Die erfolglos Nominierten und dennoch Bemerkenswerten:

„Another Round“
Nominiert: Best Motion Picture — Foreign Language
Der dänische Konkurrent um den „Besten Film“ wird bei uns unter dem Titel „Der Rausch“ laufen (Originaltitel: Druk), wobei Regisseur Thomas Vinterberg mit einem atemberaubenden Mads Mikkelsen in der Hauptrolle zeigt, wie man übermäßigen Alkoholkonsum rationalisieren kann – und wohin es führt.

„News of the World“
Nominiert: Best Actress in a Supporting Role in Any Motion Picture : Helena Zengel
Dieser Film, in dem ein unvergleichlich überzeugender Tom Hanks als „Geschichtenerzähler“ durch die Fährnisse des Wilden Westens zieht, wäre mein persönlicher Favorit gewesen (für Film, Buch, Regie und natürlich Hanks in der Hauptrolle). Doch die einzige Nominierung, die es gab, galt der zwölfjährigen deutschen Darstellerin Helena Zengel, was die deutsche Presse in Aufregung versetzt hat, aber woraus leider nichts wurde. Ihr Zusammenspiel mit Hanks erzählt die Geschichte des alten Mannes und des halben Kindes kitschlos-neu, stellenweise atemberaubend.

„One Night in Miami“
Nominiert: Best Director — Motion Picture: Regina King
Nominert; Best Actor in a Supporting Role in Any Motion Picture: Leslie Odom, Jr.
Es scheint, die Jury habe gemeint, bereits genug für „schwarze Filme“ getan zu haben – und dabei übersah man den besten von allen. Denn wie Regina King in jener Nacht vom 25. Februar 1964 Cassius Clay (Eli Goree), der eben Sonny Liston besiegt hat, mit Malcolm X (Kingsley Ben-Adir), dem Sänger Sam Cooke (Leslie Odom Jr.) und dem Football-Star Jim Brown (Aldis Hodge) im Hampton House Motel zusammen kommen lässt, ist ein Meisterstück: Denn hier beschließen vier hoch intelligente schwarze  Männer, dass es mit der Situation der Schwarzen in den USA nicht so weiter gehen kann…

„Promising Young Woman“
Nominiert: Best Motion Picture — Drama
Nominiert: Best Director — Motion Picture: Emerald Fennell
Nominiert: Best Actress in a Motion Picture — Drama: Carey Mulligan
Der Film ist eine Wucht, aber es ist Carey Mulligan, die hier überwältigt: eine zweifellos gestörte junge Frau, die bereit ist, sich selbst zu opfern, um Rache an rücksichtslosen Männern zu üben, die mit brutaler Gewalt über Frauen hinwegtrampeln und straflos ausgehen.
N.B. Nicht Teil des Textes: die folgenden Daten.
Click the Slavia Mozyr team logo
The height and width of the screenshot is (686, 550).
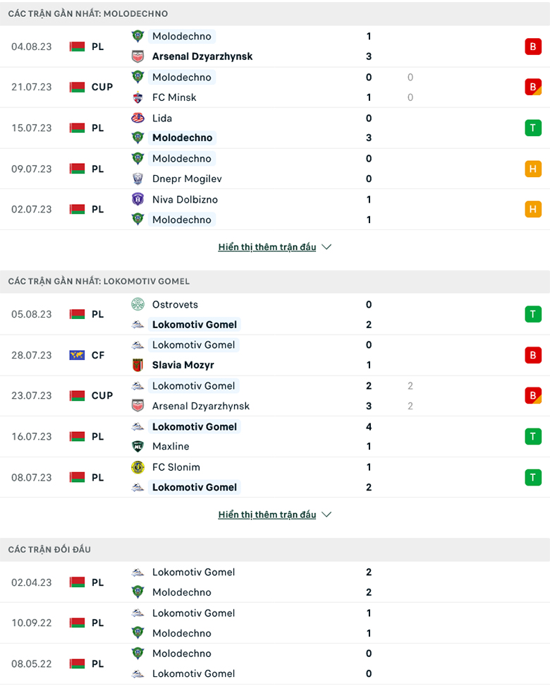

Ein Film, der in seiner Intensität beklemmend wirkt.

„The Father“
Nominiert: Best Motion Picture — Drama
Nominiert: Best Actor in a Motion Picture — Drama: Anthony Hopkins
Nominiert: Best Screenplay — Motion Picture: Florian Zeller, Christopher Hampton
Nominiert: Best Actress in a Supporting Role in Any Motion Picture: Olivia Colman
Das ist wohl der große Verlierer dieser „Golden Globe“- Verleihung. Gewiß, wir kennen das Stück vom dementen Vater, das Florian Zeller geschrieben hat und das hierzulande bereits im Theater zu sehen war. Es ist ein bisschen kalkuliert und kein Meisterwerk. Aber für den Film hat auch Christopher Hampton Hand angelegt, und wer behauptete, dass Anthony Hopkins nicht alles, absolut alles zum Erlebnis machen könnte, der irrt.

 Mank
Best Motion Picture — Drama
Best Director — Motion Picture: David Fincher
Best Screenplay — Motion Picture: David Fincher
Best Actor in a Motion Picture — Drama: Gary Oldman
Best Actress in a Supporting Role in Any Motion Picture: Amanda Seyfried
Und noch ein unverständlicher Verlierer. „Mank“ ist die Geschichte des Drehbuchautors Herman J. Mankiewicz (wieder eine der großen Verwandlungen von Gary Oldman), der sich 1941 in die Mojave-Wüste zurück gezogen hatte, um für Orson Welles das Drehbuch zu „Citzien Kane“ zu schreiben. Gewiß, es ist auch für den Zuschauer (je mehr er weiß, umso mehr hat er von dem Film) eine Insider-Story, in der die ganzen Verrückten von Hollywood herumrennen und die absolut irrationale Atmosphäre der Filmwelt nachzeichnen. In Schwarzweiß gedreht, fühlt man sich in die Epoche der „Noir“-Klassiker zurück versetzt. Ein Vergnügen der besonderen Art.